While we have emphasized the likely role of p34^cdc2 kinase as a primary mediator of survivin phosphorylation, we cannot rule out the possibility that other kinases contribute to the phosphorylation of gastric epithelial cell survivin − particularly in vivo. It is also possible that exposure to mild irritants affects gastric mucosal survivin ubiquitination and/or degradation independently of phosphorylation state. In addition, exposure to mild irritants may also act to enhance gastric mucosal survivin levels via activation of a transcriptional program in vivo.

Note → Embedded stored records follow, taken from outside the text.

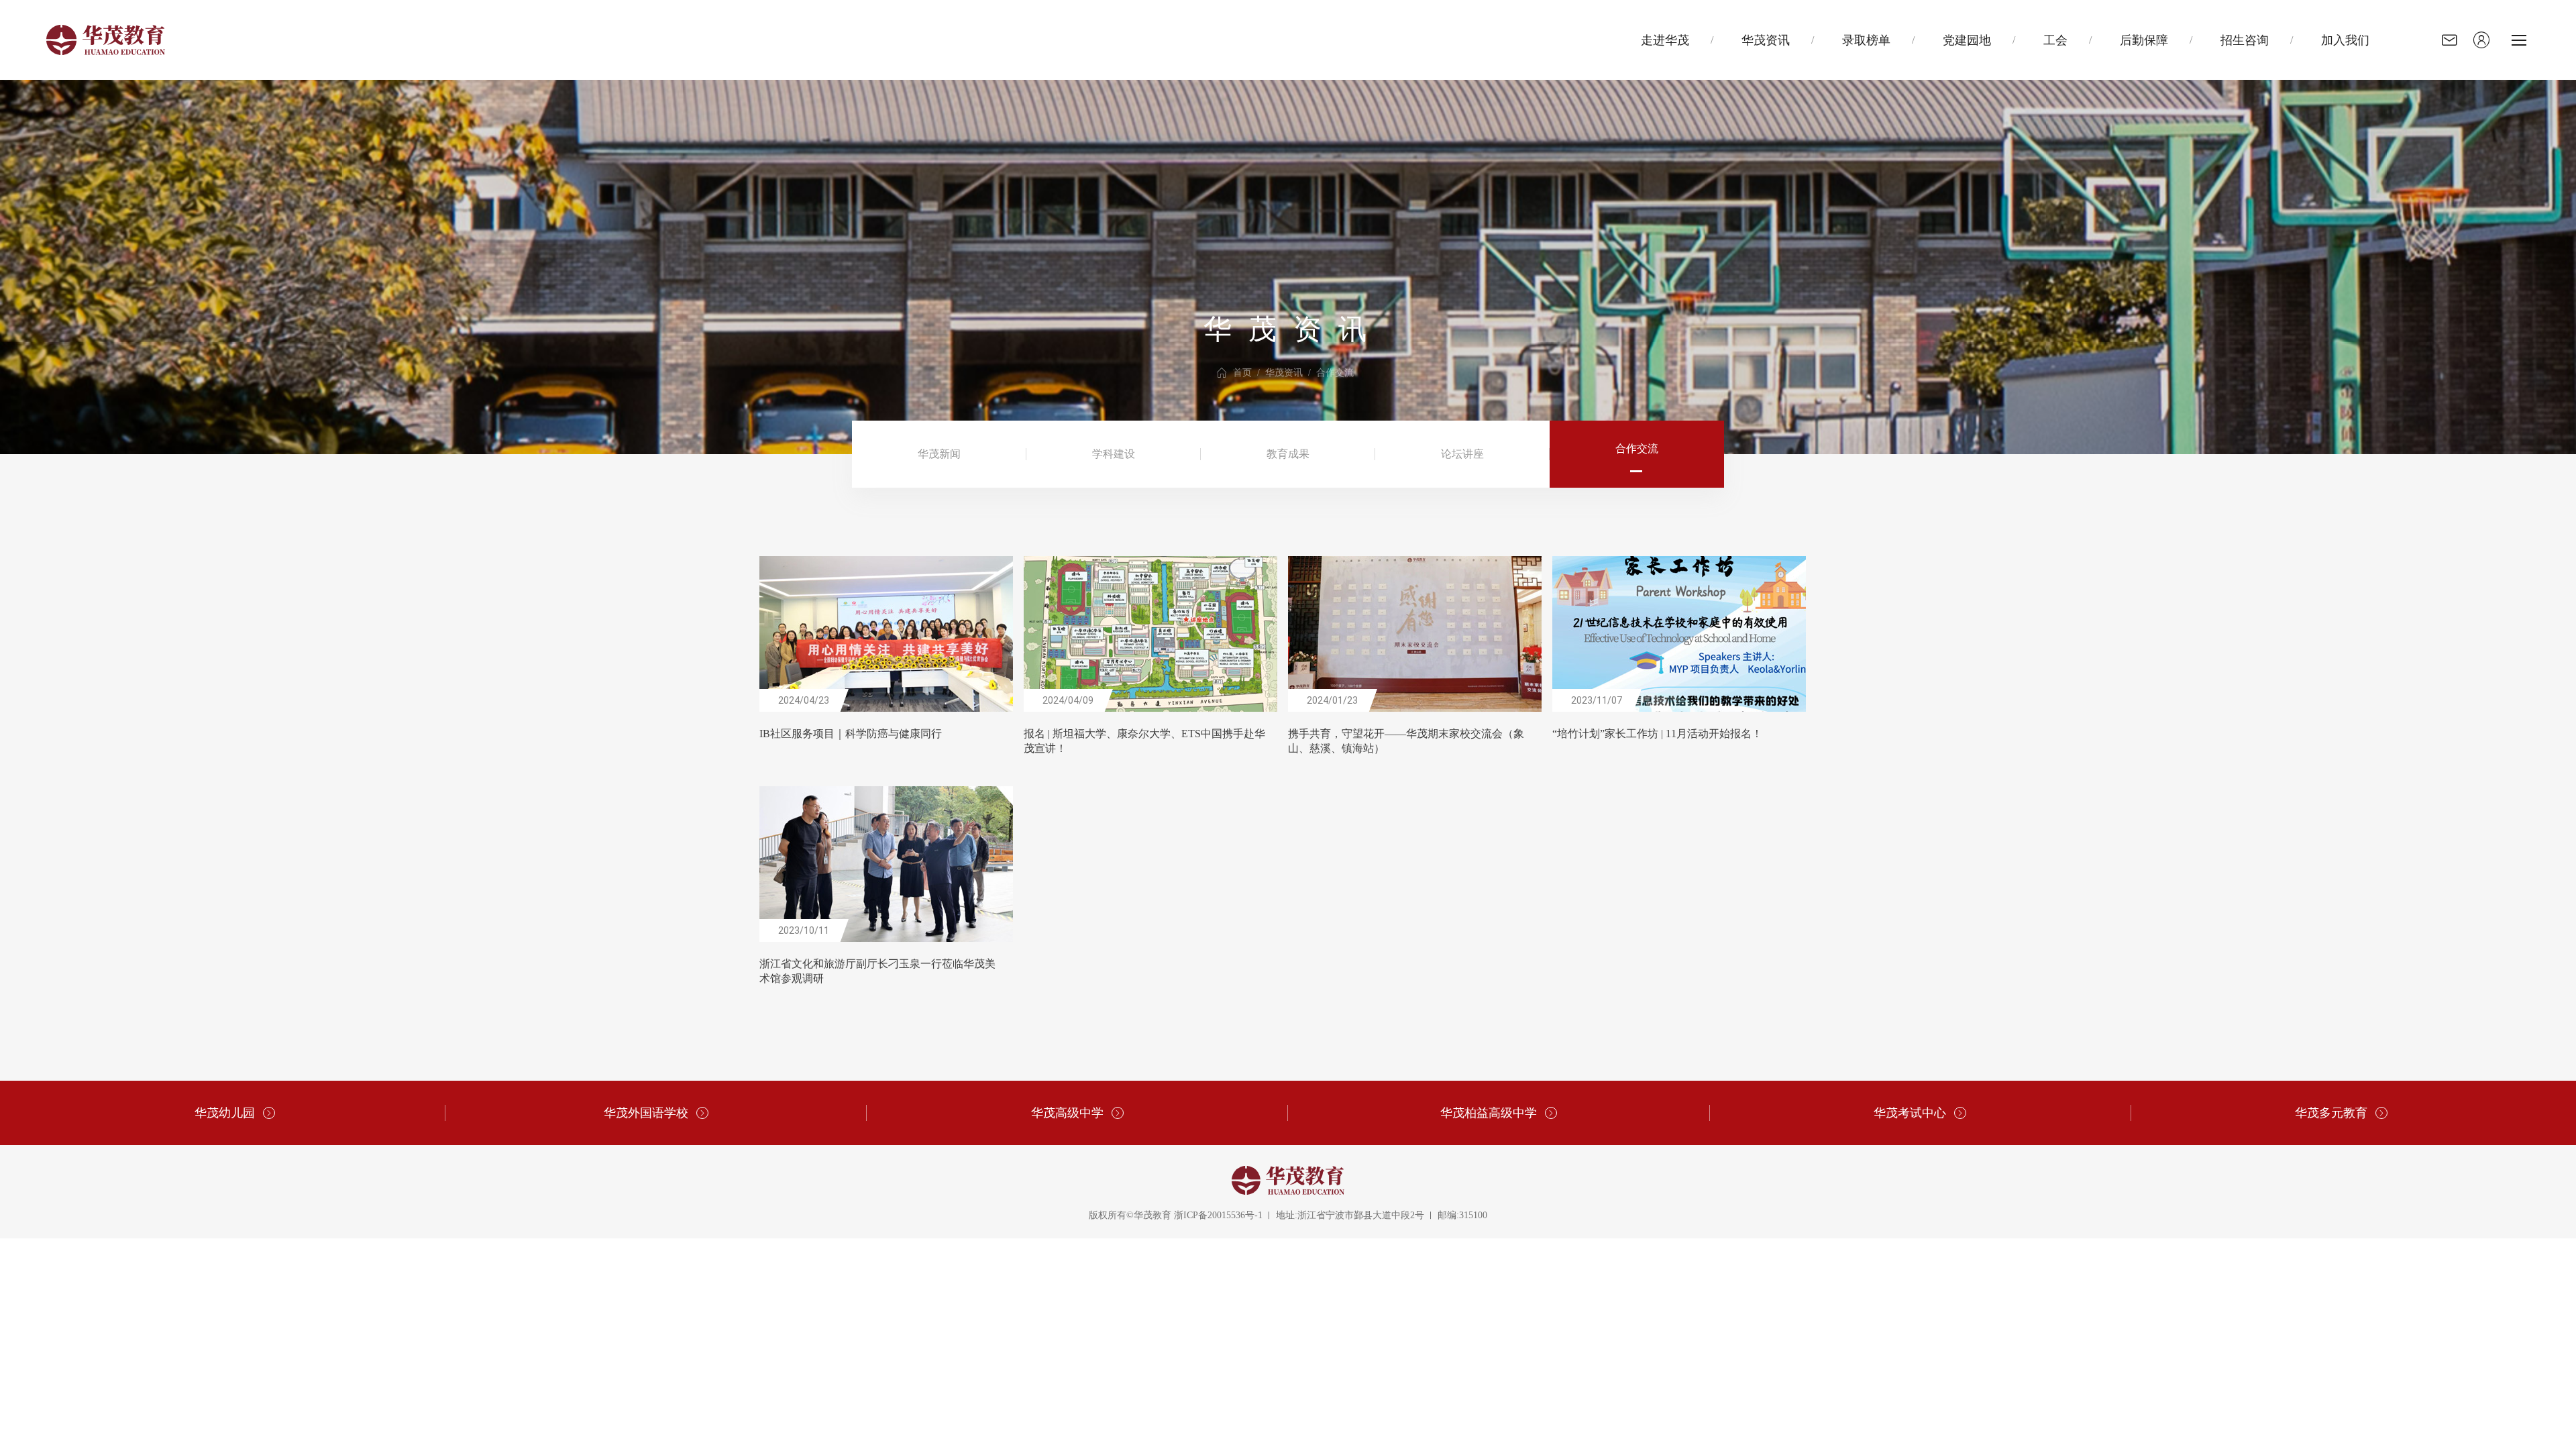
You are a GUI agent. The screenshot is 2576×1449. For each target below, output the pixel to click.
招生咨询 (2244, 40)
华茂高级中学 (1067, 1113)
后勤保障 (2144, 40)
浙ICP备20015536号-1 (1218, 1215)
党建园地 (1967, 40)
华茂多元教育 (2331, 1113)
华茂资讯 (1765, 40)
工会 (2055, 40)
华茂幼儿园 (225, 1113)
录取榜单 (1866, 40)
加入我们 (2345, 40)
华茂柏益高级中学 (1488, 1113)
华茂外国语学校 (646, 1113)
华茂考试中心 (1910, 1113)
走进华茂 (1665, 40)
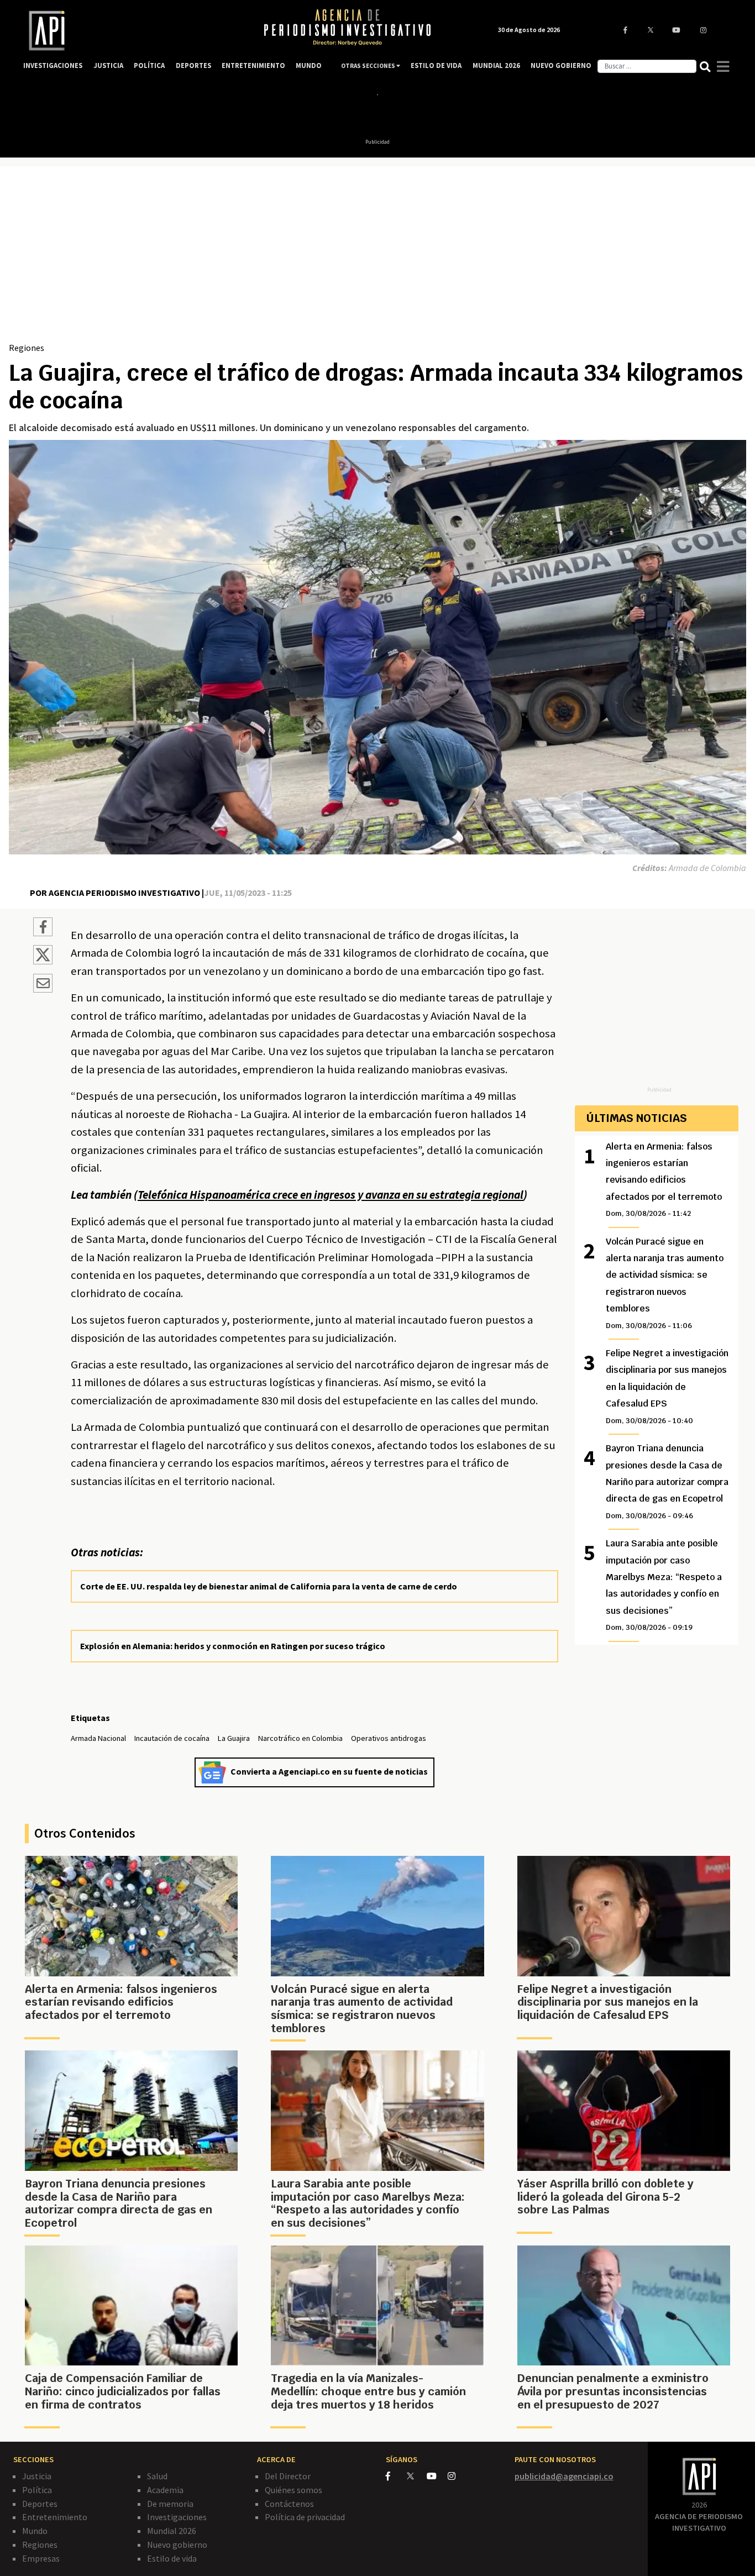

In the present study, we have demonstrated for the first time that administration of mild irritant ETOH, at concentrations that produce cytoprotection against the gastric damaging effects of concentrated (i.e. ≥ 50%) ETOH, results in increased protein expression levels of gastric mucosal survivin. Our present study also suggests that the role of survivin in cytoprotection might not be limited to gastric mucosal epithelial cells as we also found significant correlation between total and phosphorylated survivin expression levels and cytoprotection produced in intestinal epithelial cells by mild irritant ETOH. However, there appears to be at least some cell-type specificity to the role of survivin in cytoprotection as we were unable to demonstrate a relationship between survivin expression and cytoprotection in primary thymocytes. Nevertheless, we believe that our findings extend beyond the demonstration of a novel factor involved in mediating gastric cytoprotection. Indeed, it is possible that survivin plays a much broader role in regulating the integrity and/or homeostasis of at least some normal adult differentiated tissues than is presently realized. In this regard, survivin has also been shown to be a factor in liver regeneration (Deguchi et al., 2002), angiogenesis (O'Connor et al., 2000b) and vascular injury and repair (Simosa et al., 2005; Conte and Altieri, 2006). In at least some normal adult organ tissues, survivin may be a crucial player in maintaining the balance between cellular proliferation and apoptosis. However, in some cancers survivin expression has been shown to be differentially regulated at the transcriptional level from normal tissue expression (Xu et al., 2004). Small molecule transcriptional inhibitors such as tetra-O-methyl nordihydroguaiaretic acid that have been shown to inhibit transcriptional expression of both survivin and p34^cdc2 (Chang et al., 2004) may, therefore, represent a potential class of novel cancer therapeutics harboring relatively low toxicity. Nevertheless, our present demonstration that gastric epithelial cell cytoprotection involves both enhanced survivin expression and p34^cdc2 activation supports a case for closer scrutiny of the possible important physiological roles of survivin, particularly when undertaking the development of therapeutics to universally target it.